● **REQUIRED WORK**: Reproduce the data word for word, from the line containing "Click the pie chart logo icon" through the end of the data.

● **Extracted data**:
-- -- --
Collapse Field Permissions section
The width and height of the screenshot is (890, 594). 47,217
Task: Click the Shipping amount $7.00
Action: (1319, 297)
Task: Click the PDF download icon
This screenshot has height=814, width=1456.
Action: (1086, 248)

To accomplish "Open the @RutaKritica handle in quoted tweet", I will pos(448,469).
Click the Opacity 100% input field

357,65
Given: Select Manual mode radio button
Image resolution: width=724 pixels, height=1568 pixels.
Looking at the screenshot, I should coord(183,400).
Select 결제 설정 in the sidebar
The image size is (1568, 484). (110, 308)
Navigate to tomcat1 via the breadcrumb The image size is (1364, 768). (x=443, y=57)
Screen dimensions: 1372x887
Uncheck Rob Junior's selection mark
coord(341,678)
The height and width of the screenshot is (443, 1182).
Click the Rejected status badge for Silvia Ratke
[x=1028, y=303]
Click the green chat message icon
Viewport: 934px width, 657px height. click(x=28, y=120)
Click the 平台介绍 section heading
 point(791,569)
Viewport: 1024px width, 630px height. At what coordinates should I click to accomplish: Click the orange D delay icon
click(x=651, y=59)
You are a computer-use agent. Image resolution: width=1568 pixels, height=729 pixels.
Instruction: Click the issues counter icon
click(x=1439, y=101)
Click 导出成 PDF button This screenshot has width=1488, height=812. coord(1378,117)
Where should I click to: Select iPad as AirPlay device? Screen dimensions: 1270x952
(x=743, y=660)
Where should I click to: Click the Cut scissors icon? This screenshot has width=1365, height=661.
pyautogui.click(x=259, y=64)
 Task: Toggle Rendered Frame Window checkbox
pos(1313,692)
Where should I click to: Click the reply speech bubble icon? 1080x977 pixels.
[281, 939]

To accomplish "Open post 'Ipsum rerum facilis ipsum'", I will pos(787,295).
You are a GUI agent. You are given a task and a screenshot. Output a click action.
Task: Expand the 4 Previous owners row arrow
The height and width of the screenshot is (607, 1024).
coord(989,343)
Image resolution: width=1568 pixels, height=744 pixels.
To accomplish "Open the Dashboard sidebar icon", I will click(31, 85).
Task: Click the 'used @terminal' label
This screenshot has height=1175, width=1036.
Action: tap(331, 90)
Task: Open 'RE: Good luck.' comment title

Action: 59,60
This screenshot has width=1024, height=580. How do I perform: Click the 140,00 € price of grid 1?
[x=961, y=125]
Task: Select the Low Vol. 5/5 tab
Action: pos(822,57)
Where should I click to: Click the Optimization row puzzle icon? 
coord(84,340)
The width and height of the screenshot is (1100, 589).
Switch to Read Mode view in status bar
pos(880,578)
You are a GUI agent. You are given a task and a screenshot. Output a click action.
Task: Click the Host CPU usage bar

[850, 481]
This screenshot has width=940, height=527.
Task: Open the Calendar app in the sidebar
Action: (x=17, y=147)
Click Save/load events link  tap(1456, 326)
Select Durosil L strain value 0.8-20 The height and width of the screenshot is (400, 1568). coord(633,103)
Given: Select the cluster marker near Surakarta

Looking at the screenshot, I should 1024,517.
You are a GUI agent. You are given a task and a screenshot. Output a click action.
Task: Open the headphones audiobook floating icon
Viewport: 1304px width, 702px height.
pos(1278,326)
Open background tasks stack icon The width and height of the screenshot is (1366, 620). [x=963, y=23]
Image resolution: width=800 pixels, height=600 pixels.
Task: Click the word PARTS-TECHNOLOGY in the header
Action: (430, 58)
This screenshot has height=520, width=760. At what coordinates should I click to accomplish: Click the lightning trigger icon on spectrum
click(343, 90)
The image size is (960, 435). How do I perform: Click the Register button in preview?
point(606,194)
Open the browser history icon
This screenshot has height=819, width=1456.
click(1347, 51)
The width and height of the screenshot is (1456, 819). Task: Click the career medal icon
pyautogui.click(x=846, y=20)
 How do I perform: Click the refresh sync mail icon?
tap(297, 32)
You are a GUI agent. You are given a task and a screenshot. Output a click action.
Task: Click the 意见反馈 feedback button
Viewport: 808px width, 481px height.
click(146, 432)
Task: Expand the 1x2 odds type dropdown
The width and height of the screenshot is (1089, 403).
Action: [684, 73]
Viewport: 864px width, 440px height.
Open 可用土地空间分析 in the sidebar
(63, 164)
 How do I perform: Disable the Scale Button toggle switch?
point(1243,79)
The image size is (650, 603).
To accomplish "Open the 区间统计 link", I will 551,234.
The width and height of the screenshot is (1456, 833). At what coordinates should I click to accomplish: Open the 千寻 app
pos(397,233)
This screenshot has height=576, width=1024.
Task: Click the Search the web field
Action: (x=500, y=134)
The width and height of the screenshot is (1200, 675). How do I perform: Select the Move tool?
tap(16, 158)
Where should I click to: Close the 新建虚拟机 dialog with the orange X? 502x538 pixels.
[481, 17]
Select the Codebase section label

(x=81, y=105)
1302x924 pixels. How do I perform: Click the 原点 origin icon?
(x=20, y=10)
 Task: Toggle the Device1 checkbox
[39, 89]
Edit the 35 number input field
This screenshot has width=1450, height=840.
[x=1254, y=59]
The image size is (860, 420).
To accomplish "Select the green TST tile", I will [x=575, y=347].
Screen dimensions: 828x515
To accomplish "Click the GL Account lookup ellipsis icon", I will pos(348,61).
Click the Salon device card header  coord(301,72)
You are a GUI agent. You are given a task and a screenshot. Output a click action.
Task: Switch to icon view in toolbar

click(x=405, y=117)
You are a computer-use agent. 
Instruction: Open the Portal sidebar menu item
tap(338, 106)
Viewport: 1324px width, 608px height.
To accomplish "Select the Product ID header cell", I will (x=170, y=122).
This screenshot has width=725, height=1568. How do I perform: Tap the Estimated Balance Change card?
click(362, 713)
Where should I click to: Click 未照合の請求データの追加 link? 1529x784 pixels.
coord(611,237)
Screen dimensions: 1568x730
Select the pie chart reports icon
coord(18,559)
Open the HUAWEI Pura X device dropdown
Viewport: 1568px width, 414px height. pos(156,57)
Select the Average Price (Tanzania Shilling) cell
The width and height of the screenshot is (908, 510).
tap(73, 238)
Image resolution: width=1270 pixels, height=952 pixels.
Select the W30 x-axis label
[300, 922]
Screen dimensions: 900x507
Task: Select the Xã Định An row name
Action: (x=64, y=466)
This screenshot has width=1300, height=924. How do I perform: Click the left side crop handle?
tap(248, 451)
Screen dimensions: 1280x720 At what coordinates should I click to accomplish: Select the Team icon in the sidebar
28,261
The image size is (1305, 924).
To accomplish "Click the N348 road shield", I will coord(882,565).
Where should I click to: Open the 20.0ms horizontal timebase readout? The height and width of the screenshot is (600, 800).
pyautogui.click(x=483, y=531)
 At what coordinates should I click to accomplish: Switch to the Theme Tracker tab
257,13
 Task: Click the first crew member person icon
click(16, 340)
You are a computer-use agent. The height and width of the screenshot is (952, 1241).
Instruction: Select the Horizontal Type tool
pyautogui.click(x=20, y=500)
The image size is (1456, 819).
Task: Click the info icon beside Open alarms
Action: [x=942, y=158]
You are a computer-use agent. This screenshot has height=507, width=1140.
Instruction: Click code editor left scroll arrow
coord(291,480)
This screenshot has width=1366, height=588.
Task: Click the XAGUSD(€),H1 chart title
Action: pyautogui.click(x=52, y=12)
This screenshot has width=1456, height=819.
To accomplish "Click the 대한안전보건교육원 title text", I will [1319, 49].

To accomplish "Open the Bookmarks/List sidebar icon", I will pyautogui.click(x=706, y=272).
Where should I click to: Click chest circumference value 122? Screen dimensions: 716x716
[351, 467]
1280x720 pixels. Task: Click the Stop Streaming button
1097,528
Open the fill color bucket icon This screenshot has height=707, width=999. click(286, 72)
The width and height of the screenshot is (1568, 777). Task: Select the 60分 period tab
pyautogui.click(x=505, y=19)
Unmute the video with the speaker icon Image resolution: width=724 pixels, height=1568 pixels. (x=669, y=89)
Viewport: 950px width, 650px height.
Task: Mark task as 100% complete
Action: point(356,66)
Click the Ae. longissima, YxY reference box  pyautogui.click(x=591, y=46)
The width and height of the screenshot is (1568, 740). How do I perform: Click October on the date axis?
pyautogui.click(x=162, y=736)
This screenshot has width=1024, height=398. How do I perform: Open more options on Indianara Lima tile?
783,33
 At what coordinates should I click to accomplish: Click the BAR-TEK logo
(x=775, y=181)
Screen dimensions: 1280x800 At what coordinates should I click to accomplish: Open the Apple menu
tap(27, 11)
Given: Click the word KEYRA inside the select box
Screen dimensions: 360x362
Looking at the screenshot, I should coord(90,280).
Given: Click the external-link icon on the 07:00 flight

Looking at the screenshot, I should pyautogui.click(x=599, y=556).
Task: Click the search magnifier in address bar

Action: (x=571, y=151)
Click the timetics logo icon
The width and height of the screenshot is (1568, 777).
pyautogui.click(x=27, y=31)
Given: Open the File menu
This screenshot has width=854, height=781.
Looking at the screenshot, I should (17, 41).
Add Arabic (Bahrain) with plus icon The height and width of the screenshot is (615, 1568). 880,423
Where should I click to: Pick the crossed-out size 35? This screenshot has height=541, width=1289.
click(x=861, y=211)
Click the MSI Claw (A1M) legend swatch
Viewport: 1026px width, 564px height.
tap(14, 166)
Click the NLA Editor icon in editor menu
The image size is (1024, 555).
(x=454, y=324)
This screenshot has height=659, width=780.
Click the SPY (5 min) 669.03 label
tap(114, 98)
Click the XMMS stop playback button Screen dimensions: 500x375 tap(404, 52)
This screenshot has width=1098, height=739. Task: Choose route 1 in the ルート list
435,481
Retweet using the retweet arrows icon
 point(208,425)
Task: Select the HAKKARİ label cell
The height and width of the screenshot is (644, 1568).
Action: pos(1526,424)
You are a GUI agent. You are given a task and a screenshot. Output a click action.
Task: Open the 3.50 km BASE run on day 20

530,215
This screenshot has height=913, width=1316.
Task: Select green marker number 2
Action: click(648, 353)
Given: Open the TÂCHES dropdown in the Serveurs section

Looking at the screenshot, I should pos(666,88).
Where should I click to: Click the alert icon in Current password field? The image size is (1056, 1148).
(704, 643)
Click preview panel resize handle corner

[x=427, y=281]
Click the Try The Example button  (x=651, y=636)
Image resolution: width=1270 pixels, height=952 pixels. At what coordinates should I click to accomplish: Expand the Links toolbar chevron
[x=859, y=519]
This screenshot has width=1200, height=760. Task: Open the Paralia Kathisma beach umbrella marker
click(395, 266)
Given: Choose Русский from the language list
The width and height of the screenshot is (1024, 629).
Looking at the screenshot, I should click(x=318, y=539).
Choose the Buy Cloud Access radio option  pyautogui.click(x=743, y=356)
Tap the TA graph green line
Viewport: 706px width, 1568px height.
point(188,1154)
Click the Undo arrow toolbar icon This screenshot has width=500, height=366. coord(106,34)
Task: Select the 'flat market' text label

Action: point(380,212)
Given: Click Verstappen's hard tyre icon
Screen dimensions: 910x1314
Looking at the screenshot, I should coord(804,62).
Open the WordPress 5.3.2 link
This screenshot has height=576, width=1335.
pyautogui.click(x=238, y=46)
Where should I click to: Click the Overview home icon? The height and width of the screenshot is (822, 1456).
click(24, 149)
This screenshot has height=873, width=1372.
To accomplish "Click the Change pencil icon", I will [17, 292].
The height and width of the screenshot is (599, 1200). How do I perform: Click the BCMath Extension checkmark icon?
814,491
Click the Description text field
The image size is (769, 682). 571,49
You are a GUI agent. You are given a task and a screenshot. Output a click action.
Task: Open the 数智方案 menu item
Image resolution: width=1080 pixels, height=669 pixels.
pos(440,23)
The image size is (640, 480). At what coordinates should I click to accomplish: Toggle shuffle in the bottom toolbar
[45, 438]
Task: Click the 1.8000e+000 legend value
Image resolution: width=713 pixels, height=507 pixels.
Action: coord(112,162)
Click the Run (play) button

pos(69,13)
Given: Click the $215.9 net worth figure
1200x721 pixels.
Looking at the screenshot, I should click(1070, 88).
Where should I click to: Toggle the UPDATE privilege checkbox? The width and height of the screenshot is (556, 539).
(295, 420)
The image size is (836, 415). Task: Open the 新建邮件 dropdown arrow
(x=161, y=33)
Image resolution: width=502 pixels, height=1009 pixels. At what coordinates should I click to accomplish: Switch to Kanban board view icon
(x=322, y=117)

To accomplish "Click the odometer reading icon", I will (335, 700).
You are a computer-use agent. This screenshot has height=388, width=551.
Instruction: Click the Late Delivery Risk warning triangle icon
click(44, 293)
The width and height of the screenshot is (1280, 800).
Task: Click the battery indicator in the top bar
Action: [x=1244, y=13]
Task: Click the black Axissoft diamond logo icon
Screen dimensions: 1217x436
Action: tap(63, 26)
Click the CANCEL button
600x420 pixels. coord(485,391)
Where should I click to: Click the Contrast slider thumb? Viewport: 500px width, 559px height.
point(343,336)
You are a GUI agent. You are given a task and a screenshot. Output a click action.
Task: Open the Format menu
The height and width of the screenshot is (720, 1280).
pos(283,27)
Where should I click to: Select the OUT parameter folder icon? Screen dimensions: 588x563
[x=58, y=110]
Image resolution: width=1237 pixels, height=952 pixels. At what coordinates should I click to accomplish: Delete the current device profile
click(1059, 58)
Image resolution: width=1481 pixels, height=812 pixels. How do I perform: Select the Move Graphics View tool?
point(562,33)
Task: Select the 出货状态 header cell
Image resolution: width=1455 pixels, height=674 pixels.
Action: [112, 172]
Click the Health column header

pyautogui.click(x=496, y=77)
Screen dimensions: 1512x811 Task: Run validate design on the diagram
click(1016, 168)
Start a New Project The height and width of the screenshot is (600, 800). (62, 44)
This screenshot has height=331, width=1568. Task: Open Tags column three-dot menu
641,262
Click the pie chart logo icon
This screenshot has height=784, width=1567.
-- -- --
● **THE ANSWER**:
Click the pie chart logo icon
This screenshot has height=784, width=1567.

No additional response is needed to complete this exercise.